Gli Stati Uniti danno 600 milioni circa.
Perché dunque questa miseria? Le ragioni sono parecchie. La prima è che l’AP in pratica si occupa solo di fare la guerra agli ebrei e non lavora affatto per far crescere la propria economia, il che richiederebbe un accordo con Israele. Comunque l’economia è l’ultimo dei problemi per l’AP, tanto che essa non ha prodotto una propria moneta e non ha costruito un apparato doganale e fiscale. Per queste cose si appoggia a Israele. La seconda ragione è che i governi di Ramallah e Gaza sono immensamente corrotti e inefficienti: anche se qualcuno cerca di realizzare imprese e produrre qualcosa, i taglieggiamenti sono tali da scoraggiare ogni innovazione.
La terza ragione è contingente ma rivela un problema decisivo. Dalla sua fondazione l’OLP e poi l’AP che ne ha assunto le funzioni amministrative, pagano stipendi ai loro terroristi condannati al carcere e alle famiglie di coloro che sono morti in attività terroristica. Sono cifre molto consistenti.
“Il salario minimo per un detenuto, da pagarsi dall’inizio della sua detenzione e fino a 3 anni, è di 300 euro al mese. I detenuti che sono stati condannati tra 3 e 5 anni ne ricevono 400. Tra i 5 e i 10 anni riceveranno 800. Tra i 10 e i 15, 1200. Tra i 15 e i 20, 1400. Tra i 20 e i 25, 1600. Tra i 25 e i 30, 2000. Oltre, 2500)”.

Consegna: Elenca tutti gli importi mensili che il testo mostrato indica come stipendio per i detenuti, ciascuno con la relativa fascia di condanna.

[Voci di dati archiviate]
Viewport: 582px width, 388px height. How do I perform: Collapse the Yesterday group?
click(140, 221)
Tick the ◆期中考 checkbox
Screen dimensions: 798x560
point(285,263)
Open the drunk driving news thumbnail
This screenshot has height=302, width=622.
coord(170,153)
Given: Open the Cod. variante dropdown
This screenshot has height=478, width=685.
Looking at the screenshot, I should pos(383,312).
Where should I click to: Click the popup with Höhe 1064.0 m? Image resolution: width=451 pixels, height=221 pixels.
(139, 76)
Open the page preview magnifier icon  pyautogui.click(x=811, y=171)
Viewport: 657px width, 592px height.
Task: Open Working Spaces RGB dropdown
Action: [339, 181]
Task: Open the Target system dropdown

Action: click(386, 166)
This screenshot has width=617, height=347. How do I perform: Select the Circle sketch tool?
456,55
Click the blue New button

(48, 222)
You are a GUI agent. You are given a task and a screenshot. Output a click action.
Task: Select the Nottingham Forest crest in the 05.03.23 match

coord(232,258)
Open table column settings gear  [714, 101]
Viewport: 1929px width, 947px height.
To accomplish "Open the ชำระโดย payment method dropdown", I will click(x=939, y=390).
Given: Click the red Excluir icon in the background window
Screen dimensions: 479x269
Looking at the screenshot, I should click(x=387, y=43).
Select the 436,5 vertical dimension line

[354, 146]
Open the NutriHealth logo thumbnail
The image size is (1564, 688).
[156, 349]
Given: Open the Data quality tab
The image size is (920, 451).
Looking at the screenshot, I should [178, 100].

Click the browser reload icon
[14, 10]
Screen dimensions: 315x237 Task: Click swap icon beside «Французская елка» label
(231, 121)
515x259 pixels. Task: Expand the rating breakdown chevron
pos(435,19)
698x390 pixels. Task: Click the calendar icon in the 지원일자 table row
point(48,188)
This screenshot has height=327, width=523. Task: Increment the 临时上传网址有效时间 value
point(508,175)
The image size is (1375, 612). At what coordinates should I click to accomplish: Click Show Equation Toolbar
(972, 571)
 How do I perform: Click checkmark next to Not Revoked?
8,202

Soluzione:
- Fino a 3 anni: 300 euro
- Tra 3 e 5 anni: 400
- Tra 5 e 10 anni: 800
- Tra 10 e 15 anni: 1200
- Tra 15 e 20 anni: 1400
- Tra 20 e 25 anni: 1600
- Tra 25 e 30 anni: 2000
- Oltre: 2500